-- SUPPLIED DATA follows --

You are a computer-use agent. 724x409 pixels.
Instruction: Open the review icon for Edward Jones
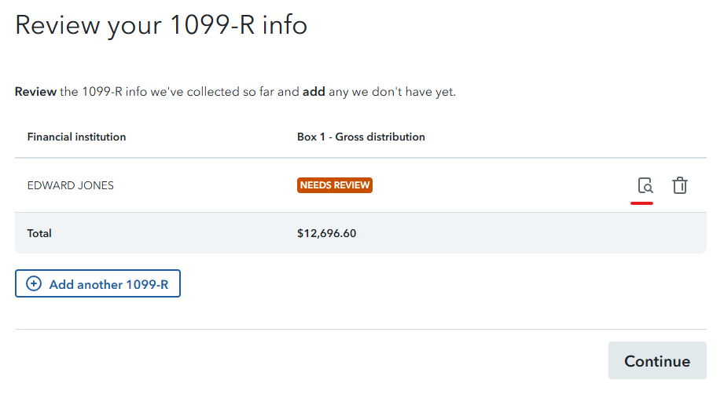[645, 186]
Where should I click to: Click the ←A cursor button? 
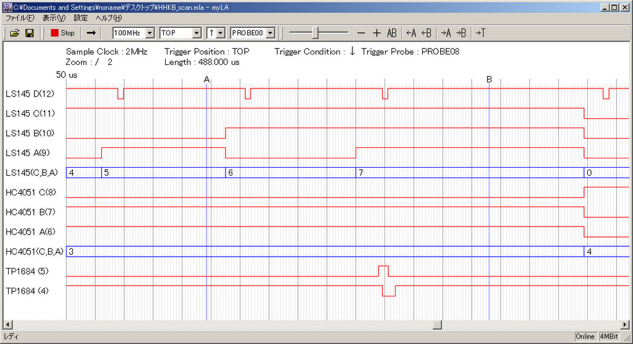[x=411, y=33]
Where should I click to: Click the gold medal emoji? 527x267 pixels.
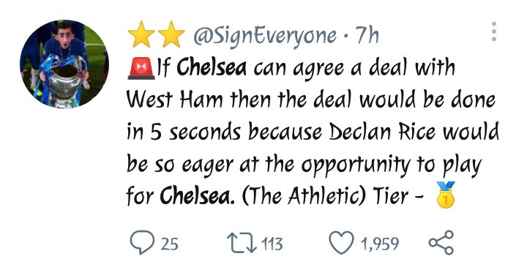pos(445,195)
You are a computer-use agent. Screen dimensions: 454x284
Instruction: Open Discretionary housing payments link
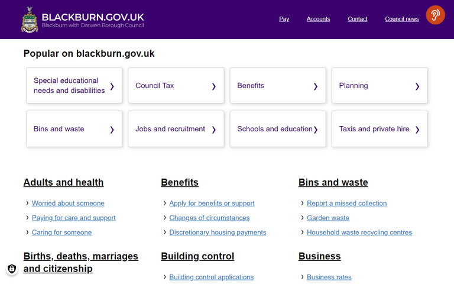click(x=218, y=233)
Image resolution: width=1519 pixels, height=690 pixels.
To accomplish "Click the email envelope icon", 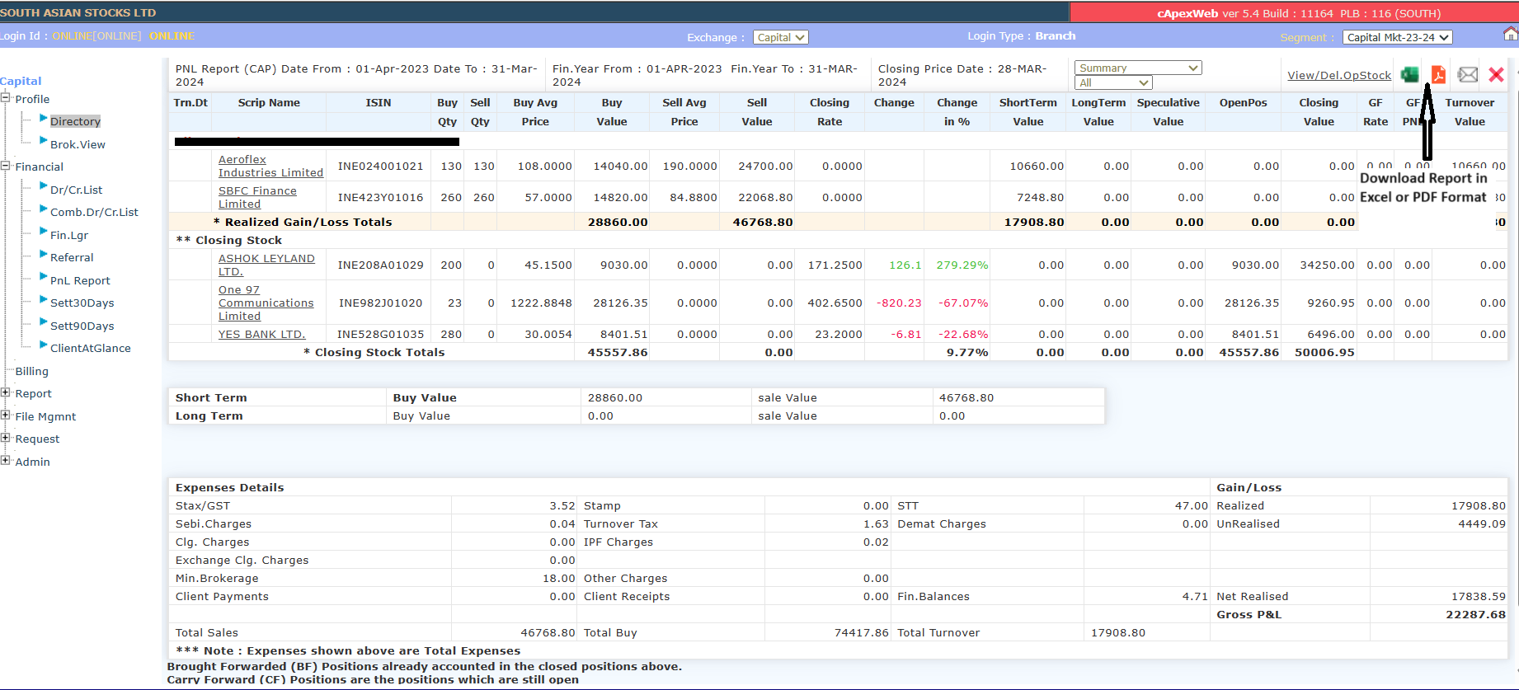I will [x=1468, y=75].
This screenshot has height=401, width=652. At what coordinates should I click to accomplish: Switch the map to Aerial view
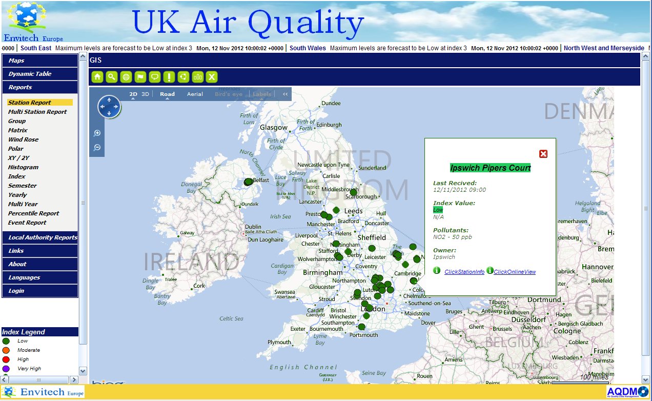pyautogui.click(x=195, y=94)
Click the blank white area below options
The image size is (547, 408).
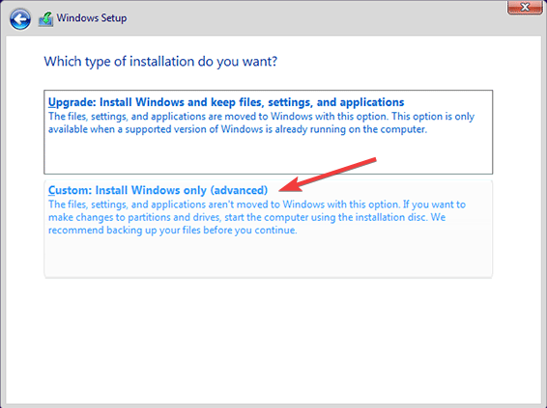274,341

-- SUPPLIED DATA concluded --

■ **ASSIGNMENT**
"computer" is the string to look for; please copy every line of the records above where it appears.

■ **WRITTEN ANSWER**
You are a computer-use agent. 724x409 pixels.
You are a computer-use agent. Screen dimensions: 454x284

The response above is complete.